« Les contributions psychanalytiques à la théorie de la psychologie des groupes et des organisations ont quelque chose de curieux », indique Otto Kernberg (2006) dans un article qui partage son titre avec celui de l’ouvrage recensé ici. Curieux, parce que « en marge du courant général de la psychanalyse » (ibid.), généralement centré sur le sujet singulier. Curieux aussi en tant que la curiosité théorique et méthodologique est un mouvement qui, au-delà des frontières disciplinaires, a généré des travaux féconds pour questionner les processus en jeu dans les organisations. L’ouvrage de Gilles Arnaud (psychosociologue), Pascal Fugier (sociologue) et Bénédicte Vidaillet (psychanalyste) en rend bien compte. Sa lecture est susceptible de nourrir l’intérêt pour le travail de l’inconscient dans les organisations.
La psychanalyse des organisations : théories, cliniques, interventions peut être appréhendé comme un manuel destiné à un public varié, tant étudiant ou chercheur intéressé par les problématiques organisationnelles – la psychanalyse étant « incontournable pour analyser les processus psychiques et intrapsychiques dans les organisations » (p. 347) – que praticien en organisation. Après un rappel des apports initiaux de Sigmund Freud sur le lien social, l’ouvrage se structure en douze chapitres, chacun pouvant être lu indépendamment des autres pour découvrir un courant spécifique (socio-analyse, psychodynamique organisationnelle, psychanalyse appliquée aux groupes et aux institutions, approche lacanienne des organisations, analyse dialectique, psychosociologie d’orientation psychanalytique, sociologie clinique, psychologie sociale clinique, sociopsychanalyse, analyse institutionnelle et socianalyse, psychodynamique du travail) et la manière dont les auteurs-clés des courants cités s’appuient sur la psychanalyse, entre mobilisation implicite et revendication explicite. Les références portées en bibliographie montrent le travail d’exploration théorique et de synthèse réalisé par les auteurs et peuvent permettre d’approfondir certaines des questions abordées.

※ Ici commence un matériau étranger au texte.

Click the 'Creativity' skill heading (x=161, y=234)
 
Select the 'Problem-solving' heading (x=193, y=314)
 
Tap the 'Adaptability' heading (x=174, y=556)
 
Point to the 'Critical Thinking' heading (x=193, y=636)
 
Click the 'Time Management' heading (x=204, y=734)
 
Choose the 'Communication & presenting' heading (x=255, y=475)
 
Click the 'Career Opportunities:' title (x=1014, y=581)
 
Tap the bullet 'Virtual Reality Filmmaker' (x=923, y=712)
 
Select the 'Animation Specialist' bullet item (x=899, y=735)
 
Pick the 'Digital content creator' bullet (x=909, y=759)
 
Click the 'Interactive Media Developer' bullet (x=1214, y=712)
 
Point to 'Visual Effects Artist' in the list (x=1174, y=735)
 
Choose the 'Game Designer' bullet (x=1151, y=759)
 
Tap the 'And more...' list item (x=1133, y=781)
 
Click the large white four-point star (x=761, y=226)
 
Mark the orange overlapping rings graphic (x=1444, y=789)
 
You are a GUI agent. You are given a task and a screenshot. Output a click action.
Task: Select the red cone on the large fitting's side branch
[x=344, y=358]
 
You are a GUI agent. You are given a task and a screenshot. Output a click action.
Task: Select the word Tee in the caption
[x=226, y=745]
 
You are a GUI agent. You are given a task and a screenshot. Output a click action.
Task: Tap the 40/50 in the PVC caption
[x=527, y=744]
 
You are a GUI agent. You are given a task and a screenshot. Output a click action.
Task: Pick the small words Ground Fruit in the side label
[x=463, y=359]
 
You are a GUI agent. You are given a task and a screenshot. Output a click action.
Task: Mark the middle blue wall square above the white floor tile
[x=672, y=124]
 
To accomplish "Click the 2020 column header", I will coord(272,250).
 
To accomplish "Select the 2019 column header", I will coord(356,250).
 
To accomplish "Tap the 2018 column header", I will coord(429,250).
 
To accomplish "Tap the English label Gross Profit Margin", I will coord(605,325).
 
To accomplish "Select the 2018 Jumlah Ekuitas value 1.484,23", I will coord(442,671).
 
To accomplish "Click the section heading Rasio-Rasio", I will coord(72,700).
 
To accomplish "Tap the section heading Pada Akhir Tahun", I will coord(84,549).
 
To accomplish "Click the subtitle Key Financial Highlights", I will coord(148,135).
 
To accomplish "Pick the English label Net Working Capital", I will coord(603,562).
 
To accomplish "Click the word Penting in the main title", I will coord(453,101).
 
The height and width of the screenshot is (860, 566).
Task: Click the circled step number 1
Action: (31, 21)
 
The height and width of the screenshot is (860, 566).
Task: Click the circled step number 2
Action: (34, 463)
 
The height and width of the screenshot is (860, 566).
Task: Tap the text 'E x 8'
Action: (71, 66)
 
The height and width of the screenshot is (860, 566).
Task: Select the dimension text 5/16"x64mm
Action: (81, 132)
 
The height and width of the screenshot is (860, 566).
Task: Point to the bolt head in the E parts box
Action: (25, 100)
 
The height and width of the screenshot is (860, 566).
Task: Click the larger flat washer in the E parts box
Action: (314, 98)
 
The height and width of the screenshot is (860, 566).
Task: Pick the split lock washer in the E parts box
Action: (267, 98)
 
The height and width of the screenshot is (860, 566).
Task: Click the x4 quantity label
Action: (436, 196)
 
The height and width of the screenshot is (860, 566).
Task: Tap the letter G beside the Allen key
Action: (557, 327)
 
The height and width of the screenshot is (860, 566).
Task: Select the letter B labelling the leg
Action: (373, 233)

Une introduction et une conclusion générales donnent une cohérence d’ensemble et soutiennent la mise en perspective des courants présentés successivement. Cette structure fait écho à et prolonge celle retenue par Gilles Arnaud dans son livre Psychanalyse et organisation (2004), alors articulé selon l’origine (anglo-saxonne ou francophone) des courants exposés. Dans le présent ouvrage, l’organisation des chapitres en trois grandes parties rend compte des évolutions de la pensée des organisations et des croisements entre les différents courants d’une « psychanalyse organisationnelle » (p. 10), définie par les auteurs comme « une science de ce qui manque à l’organisation : non pas un quelconque vide à combler ou à “évacuer”, mais, comme l’écrivait Lacan (1973, p. 296), un manque “où le sujet s’expérimente comme désir” » (p. 347, accentué par les auteurs). La rôle de la psychanalyse dans les organisations ne serait alors pas de « participer directement à la conduite même du changement organisationnel, mais […] participer au désir de changement de tous ses agents » (p. 348). Les auteurs défendent en effet l’idée que « [l]a psychanalyse, par la posture maïeutique qu’elle autorise et le travail d’élucidation qu’elle enclenche, permet aux acteurs de porter un regard nouveau sur les situations professionnelles auxquelles ils sont confrontés, sur eux-mêmes et sur ceux avec lesquels ils travaillent. » (p. 347).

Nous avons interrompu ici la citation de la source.